- ENTRIES SUPPLIED
*** Block opens ***
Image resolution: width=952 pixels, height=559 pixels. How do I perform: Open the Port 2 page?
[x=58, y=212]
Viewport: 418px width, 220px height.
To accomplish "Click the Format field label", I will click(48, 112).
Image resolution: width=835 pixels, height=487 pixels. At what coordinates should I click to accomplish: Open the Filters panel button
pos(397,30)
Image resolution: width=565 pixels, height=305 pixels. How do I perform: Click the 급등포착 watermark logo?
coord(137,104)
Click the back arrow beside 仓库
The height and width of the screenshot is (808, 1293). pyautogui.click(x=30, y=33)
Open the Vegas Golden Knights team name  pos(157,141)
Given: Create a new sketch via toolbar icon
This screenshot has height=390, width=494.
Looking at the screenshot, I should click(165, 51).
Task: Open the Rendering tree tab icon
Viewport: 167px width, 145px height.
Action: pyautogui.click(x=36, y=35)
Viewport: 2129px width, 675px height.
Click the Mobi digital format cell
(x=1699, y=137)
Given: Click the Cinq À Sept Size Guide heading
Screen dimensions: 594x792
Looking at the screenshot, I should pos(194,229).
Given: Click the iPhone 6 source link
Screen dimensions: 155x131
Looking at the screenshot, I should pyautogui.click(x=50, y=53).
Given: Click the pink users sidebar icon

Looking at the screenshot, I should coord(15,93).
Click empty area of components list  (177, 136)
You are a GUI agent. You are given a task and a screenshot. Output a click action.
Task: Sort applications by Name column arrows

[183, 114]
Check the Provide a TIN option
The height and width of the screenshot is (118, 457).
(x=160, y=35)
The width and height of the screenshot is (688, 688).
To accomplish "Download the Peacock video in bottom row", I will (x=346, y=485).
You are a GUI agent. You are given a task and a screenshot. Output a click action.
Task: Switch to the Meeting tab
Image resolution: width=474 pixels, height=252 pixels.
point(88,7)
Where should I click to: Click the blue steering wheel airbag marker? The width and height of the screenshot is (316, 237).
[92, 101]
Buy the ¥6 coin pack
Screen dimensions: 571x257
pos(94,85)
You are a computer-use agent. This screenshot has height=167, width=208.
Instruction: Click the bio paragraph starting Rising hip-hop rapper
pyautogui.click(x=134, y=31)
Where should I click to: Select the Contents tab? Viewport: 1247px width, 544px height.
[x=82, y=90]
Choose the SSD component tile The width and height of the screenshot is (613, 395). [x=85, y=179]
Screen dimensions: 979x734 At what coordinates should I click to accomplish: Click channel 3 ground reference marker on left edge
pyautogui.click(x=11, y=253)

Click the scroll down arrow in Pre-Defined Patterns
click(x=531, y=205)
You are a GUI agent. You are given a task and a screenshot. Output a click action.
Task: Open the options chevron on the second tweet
*** Block closes ***
Send back exactly, with nothing added, the lines from the first line of the material above through the line holding "You are a computer-use"; both ends are included.

Image resolution: width=952 pixels, height=559 pixels. How do I perform: Open the Port 2 page?
[x=58, y=212]
Viewport: 418px width, 220px height.
To accomplish "Click the Format field label", I will click(48, 112).
Image resolution: width=835 pixels, height=487 pixels. At what coordinates should I click to accomplish: Open the Filters panel button
pos(397,30)
Image resolution: width=565 pixels, height=305 pixels. How do I perform: Click the 급등포착 watermark logo?
coord(137,104)
Click the back arrow beside 仓库
The height and width of the screenshot is (808, 1293). pyautogui.click(x=30, y=33)
Open the Vegas Golden Knights team name  pos(157,141)
Given: Create a new sketch via toolbar icon
This screenshot has height=390, width=494.
Looking at the screenshot, I should click(165, 51).
Task: Open the Rendering tree tab icon
Viewport: 167px width, 145px height.
Action: pyautogui.click(x=36, y=35)
Viewport: 2129px width, 675px height.
Click the Mobi digital format cell
(x=1699, y=137)
Given: Click the Cinq À Sept Size Guide heading
Screen dimensions: 594x792
Looking at the screenshot, I should pos(194,229).
Given: Click the iPhone 6 source link
Screen dimensions: 155x131
Looking at the screenshot, I should pyautogui.click(x=50, y=53).
Given: Click the pink users sidebar icon

Looking at the screenshot, I should coord(15,93).
Click empty area of components list  (177, 136)
You are a GUI agent. You are given a task and a screenshot. Output a click action.
Task: Sort applications by Name column arrows

[183, 114]
Check the Provide a TIN option
The height and width of the screenshot is (118, 457).
(x=160, y=35)
The width and height of the screenshot is (688, 688).
To accomplish "Download the Peacock video in bottom row", I will (x=346, y=485).
You are a GUI agent. You are given a task and a screenshot. Output a click action.
Task: Switch to the Meeting tab
Image resolution: width=474 pixels, height=252 pixels.
point(88,7)
Where should I click to: Click the blue steering wheel airbag marker? The width and height of the screenshot is (316, 237).
[92, 101]
Buy the ¥6 coin pack
Screen dimensions: 571x257
pos(94,85)
You are a computer-use agent. This screenshot has height=167, width=208.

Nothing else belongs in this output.